* _YOUR GOAL_: The entries are to be repeated verbatim, with nothing left out.

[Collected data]
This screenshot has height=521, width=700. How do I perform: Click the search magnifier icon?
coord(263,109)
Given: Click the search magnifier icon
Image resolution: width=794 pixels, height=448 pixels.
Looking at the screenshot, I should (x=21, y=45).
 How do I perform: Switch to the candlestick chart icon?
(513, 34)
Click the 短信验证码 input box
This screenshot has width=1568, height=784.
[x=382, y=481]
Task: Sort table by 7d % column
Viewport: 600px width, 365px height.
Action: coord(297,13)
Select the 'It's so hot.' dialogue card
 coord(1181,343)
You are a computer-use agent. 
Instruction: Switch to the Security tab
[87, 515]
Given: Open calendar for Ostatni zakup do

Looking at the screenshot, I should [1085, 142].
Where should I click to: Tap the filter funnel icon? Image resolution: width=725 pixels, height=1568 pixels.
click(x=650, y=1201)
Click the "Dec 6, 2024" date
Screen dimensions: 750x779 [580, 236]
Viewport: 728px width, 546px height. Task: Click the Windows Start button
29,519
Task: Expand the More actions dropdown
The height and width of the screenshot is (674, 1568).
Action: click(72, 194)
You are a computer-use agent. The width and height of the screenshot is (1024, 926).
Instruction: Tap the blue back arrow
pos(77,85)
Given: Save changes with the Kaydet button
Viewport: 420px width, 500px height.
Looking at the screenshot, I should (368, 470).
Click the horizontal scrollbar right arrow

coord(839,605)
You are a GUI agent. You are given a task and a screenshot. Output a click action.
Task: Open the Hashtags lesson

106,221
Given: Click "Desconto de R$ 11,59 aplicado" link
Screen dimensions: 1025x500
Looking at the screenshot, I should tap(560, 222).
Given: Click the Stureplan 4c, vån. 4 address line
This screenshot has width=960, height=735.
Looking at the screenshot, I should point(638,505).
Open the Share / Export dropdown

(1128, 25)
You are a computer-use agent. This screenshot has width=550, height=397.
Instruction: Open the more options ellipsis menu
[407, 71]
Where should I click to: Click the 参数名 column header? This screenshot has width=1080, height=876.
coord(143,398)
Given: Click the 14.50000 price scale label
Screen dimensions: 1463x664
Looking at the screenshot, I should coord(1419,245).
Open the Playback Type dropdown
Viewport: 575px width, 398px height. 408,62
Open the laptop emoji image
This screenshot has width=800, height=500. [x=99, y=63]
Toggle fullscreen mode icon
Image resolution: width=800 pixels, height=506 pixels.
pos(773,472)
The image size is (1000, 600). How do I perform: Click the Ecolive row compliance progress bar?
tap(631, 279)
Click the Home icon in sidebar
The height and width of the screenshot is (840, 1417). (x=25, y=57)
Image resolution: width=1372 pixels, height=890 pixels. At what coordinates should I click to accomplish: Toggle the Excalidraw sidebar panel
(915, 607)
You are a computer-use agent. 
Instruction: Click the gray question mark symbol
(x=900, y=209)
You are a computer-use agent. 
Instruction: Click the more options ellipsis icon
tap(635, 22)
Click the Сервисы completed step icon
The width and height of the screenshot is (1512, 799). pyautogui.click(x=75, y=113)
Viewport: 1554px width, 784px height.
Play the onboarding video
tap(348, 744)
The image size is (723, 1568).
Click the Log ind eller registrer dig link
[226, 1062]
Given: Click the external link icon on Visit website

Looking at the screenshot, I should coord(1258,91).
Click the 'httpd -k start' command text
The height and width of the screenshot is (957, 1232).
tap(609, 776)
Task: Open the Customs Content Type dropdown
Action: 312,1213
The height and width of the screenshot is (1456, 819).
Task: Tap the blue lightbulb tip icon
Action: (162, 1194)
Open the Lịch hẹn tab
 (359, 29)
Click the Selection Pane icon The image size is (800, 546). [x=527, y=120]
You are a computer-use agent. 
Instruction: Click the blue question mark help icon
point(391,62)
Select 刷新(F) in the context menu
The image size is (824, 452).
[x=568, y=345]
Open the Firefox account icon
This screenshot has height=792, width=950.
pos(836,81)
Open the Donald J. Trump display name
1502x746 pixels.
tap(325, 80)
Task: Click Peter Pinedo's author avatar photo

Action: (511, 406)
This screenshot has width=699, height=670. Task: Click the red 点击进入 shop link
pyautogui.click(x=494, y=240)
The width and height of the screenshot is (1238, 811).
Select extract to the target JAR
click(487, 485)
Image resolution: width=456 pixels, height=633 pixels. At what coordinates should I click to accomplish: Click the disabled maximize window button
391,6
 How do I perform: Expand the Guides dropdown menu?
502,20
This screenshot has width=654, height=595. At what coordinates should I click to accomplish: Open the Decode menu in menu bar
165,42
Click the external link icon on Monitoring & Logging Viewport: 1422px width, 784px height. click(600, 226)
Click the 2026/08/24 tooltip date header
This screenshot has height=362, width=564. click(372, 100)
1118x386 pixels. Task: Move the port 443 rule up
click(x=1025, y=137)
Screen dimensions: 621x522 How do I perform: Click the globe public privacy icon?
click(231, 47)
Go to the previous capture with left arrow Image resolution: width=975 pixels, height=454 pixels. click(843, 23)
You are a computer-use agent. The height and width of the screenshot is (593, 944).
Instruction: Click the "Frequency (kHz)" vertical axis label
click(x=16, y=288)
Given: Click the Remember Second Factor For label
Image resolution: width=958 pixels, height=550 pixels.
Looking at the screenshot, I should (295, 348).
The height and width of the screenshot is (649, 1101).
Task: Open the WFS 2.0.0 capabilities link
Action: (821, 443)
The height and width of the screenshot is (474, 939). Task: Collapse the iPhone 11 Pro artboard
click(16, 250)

* _WRITTEN REPLY_:
This screenshot has height=521, width=700. How do I perform: Click the search magnifier icon?
coord(263,109)
Given: Click the search magnifier icon
Image resolution: width=794 pixels, height=448 pixels.
Looking at the screenshot, I should (x=21, y=45).
 How do I perform: Switch to the candlestick chart icon?
(513, 34)
Click the 短信验证码 input box
This screenshot has width=1568, height=784.
[x=382, y=481]
Task: Sort table by 7d % column
Viewport: 600px width, 365px height.
Action: coord(297,13)
Select the 'It's so hot.' dialogue card
 coord(1181,343)
You are a computer-use agent. 
Instruction: Switch to the Security tab
[87, 515]
Given: Open calendar for Ostatni zakup do

Looking at the screenshot, I should [1085, 142].
Where should I click to: Tap the filter funnel icon? Image resolution: width=725 pixels, height=1568 pixels.
click(x=650, y=1201)
Click the "Dec 6, 2024" date
Screen dimensions: 750x779 [580, 236]
Viewport: 728px width, 546px height. Task: Click the Windows Start button
29,519
Task: Expand the More actions dropdown
The height and width of the screenshot is (674, 1568).
Action: click(72, 194)
You are a computer-use agent. The width and height of the screenshot is (1024, 926).
Instruction: Tap the blue back arrow
pos(77,85)
Given: Save changes with the Kaydet button
Viewport: 420px width, 500px height.
Looking at the screenshot, I should (368, 470).
Click the horizontal scrollbar right arrow

coord(839,605)
You are a GUI agent. You are given a task and a screenshot. Output a click action.
Task: Open the Hashtags lesson

106,221
Given: Click "Desconto de R$ 11,59 aplicado" link
Screen dimensions: 1025x500
Looking at the screenshot, I should tap(560, 222).
Given: Click the Stureplan 4c, vån. 4 address line
This screenshot has width=960, height=735.
Looking at the screenshot, I should point(638,505).
Open the Share / Export dropdown

(1128, 25)
You are a computer-use agent. This screenshot has width=550, height=397.
Instruction: Open the more options ellipsis menu
[407, 71]
Where should I click to: Click the 参数名 column header? This screenshot has width=1080, height=876.
coord(143,398)
Given: Click the 14.50000 price scale label
Screen dimensions: 1463x664
Looking at the screenshot, I should coord(1419,245).
Open the Playback Type dropdown
Viewport: 575px width, 398px height. 408,62
Open the laptop emoji image
This screenshot has width=800, height=500. [x=99, y=63]
Toggle fullscreen mode icon
Image resolution: width=800 pixels, height=506 pixels.
pos(773,472)
The image size is (1000, 600). How do I perform: Click the Ecolive row compliance progress bar?
tap(631, 279)
Click the Home icon in sidebar
The height and width of the screenshot is (840, 1417). (x=25, y=57)
Image resolution: width=1372 pixels, height=890 pixels. At what coordinates should I click to accomplish: Toggle the Excalidraw sidebar panel
(915, 607)
You are a computer-use agent. 
Instruction: Click the gray question mark symbol
(x=900, y=209)
You are a computer-use agent. 
Instruction: Click the more options ellipsis icon
tap(635, 22)
Click the Сервисы completed step icon
The width and height of the screenshot is (1512, 799). pyautogui.click(x=75, y=113)
Viewport: 1554px width, 784px height.
Play the onboarding video
tap(348, 744)
The image size is (723, 1568).
Click the Log ind eller registrer dig link
[226, 1062]
Given: Click the external link icon on Visit website

Looking at the screenshot, I should coord(1258,91).
Click the 'httpd -k start' command text
The height and width of the screenshot is (957, 1232).
tap(609, 776)
Task: Open the Customs Content Type dropdown
Action: 312,1213
The height and width of the screenshot is (1456, 819).
Task: Tap the blue lightbulb tip icon
Action: (162, 1194)
Open the Lịch hẹn tab
 (359, 29)
Click the Selection Pane icon The image size is (800, 546). [x=527, y=120]
You are a computer-use agent. 
Instruction: Click the blue question mark help icon
point(391,62)
Select 刷新(F) in the context menu
The image size is (824, 452).
[x=568, y=345]
Open the Firefox account icon
This screenshot has height=792, width=950.
pos(836,81)
Open the Donald J. Trump display name
1502x746 pixels.
tap(325, 80)
Task: Click Peter Pinedo's author avatar photo

Action: (511, 406)
This screenshot has width=699, height=670. Task: Click the red 点击进入 shop link
pyautogui.click(x=494, y=240)
The width and height of the screenshot is (1238, 811).
Select extract to the target JAR
click(487, 485)
Image resolution: width=456 pixels, height=633 pixels. At what coordinates should I click to accomplish: Click the disabled maximize window button
391,6
 How do I perform: Expand the Guides dropdown menu?
502,20
This screenshot has width=654, height=595. At what coordinates should I click to accomplish: Open the Decode menu in menu bar
165,42
Click the external link icon on Monitoring & Logging Viewport: 1422px width, 784px height. click(600, 226)
Click the 2026/08/24 tooltip date header
This screenshot has height=362, width=564. click(372, 100)
1118x386 pixels. Task: Move the port 443 rule up
click(x=1025, y=137)
Screen dimensions: 621x522 How do I perform: Click the globe public privacy icon?
click(231, 47)
Go to the previous capture with left arrow Image resolution: width=975 pixels, height=454 pixels. click(843, 23)
You are a computer-use agent. The height and width of the screenshot is (593, 944).
Instruction: Click the "Frequency (kHz)" vertical axis label
click(x=16, y=288)
Given: Click the Remember Second Factor For label
Image resolution: width=958 pixels, height=550 pixels.
Looking at the screenshot, I should (295, 348).
The height and width of the screenshot is (649, 1101).
Task: Open the WFS 2.0.0 capabilities link
Action: (821, 443)
The height and width of the screenshot is (474, 939). Task: Collapse the iPhone 11 Pro artboard
click(16, 250)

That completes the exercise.